Its flight is graceful, easy, and rapid, varied by circumstances as it glides in its intricate course among small interlacing branches, or darts rapidly forth into more open space. As it moves, it is continually opening out, closing, or flirting from side to side its conspicuous tail, the white spots in its expanded feathers constantly appearing and disappearing.
In the construction of the nest there is a general uniformity of character, although the materials differ and the localities are far apart. They are never pendent, but are placed among three or more small upright branches, around which it is firmly woven with vegetable flax-like fibres.

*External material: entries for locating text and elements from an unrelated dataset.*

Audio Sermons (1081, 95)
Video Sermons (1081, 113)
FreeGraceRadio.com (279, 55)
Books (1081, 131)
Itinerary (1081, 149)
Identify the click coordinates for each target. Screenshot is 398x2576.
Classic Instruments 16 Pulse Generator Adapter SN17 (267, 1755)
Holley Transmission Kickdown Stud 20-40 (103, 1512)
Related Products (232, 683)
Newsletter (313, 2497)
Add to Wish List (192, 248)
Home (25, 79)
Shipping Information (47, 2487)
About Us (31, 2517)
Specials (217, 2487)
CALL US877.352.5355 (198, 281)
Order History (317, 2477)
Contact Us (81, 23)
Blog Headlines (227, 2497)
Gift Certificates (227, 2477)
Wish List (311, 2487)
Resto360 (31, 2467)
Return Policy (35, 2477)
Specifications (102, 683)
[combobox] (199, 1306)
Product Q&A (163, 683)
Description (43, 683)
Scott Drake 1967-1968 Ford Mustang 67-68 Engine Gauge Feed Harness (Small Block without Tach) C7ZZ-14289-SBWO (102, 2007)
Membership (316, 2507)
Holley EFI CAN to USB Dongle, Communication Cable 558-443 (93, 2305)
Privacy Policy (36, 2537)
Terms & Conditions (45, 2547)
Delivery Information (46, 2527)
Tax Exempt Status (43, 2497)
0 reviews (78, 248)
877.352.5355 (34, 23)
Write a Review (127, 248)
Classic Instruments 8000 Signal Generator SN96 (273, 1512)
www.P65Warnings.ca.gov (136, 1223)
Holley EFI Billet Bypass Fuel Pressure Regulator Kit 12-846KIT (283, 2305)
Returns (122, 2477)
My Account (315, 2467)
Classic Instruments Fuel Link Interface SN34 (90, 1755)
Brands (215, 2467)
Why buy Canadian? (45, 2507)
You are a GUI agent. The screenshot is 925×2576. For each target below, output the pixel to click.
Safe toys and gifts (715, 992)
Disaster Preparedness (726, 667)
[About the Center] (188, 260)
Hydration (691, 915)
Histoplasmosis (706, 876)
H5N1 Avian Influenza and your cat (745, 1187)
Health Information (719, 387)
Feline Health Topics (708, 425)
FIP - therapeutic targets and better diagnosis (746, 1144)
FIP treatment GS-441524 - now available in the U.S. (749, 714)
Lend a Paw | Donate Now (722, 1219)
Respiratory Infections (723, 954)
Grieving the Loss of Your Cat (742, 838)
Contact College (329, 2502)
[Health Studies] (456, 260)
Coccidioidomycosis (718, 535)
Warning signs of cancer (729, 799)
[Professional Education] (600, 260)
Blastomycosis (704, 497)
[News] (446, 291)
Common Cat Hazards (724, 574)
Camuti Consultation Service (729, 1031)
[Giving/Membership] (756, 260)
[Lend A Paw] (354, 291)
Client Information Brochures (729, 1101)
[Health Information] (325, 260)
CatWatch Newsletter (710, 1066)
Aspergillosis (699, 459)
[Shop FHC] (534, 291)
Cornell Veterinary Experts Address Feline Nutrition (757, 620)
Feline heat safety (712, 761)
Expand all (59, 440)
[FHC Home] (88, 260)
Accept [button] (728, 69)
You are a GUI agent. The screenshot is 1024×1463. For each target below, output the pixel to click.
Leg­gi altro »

A nest obtained in Lynn, by Mr. George O. Welch (S. I. 3,778), in June, measures two inches in height by three in diameter. It is a small, compact, and homogeneous nest, composed almost entirely of shreds of savin-bark intermixed with soft vegetable wool. Within are loosely intertwined minute vegetable fibres and strips of bark, and a lining of horsehair, fine pine leaves, and dry grasses. The nest contained four eggs. Another nest found in Grand Menan, June 24, 1851, was very similar in size, structure, and materials. It was in the centre of a thick, swampy thicket, five feet from the ground, and contained five eggs.